**WHAT NEEDS TO BE DONE:** Please copy out the following lines word for word.

........

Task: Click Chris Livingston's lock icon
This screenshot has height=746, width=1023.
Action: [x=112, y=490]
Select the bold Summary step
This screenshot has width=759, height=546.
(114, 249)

........

**TASK RESPONSE:**
Task: Click Chris Livingston's lock icon
This screenshot has height=746, width=1023.
Action: [x=112, y=490]
Select the bold Summary step
This screenshot has width=759, height=546.
(114, 249)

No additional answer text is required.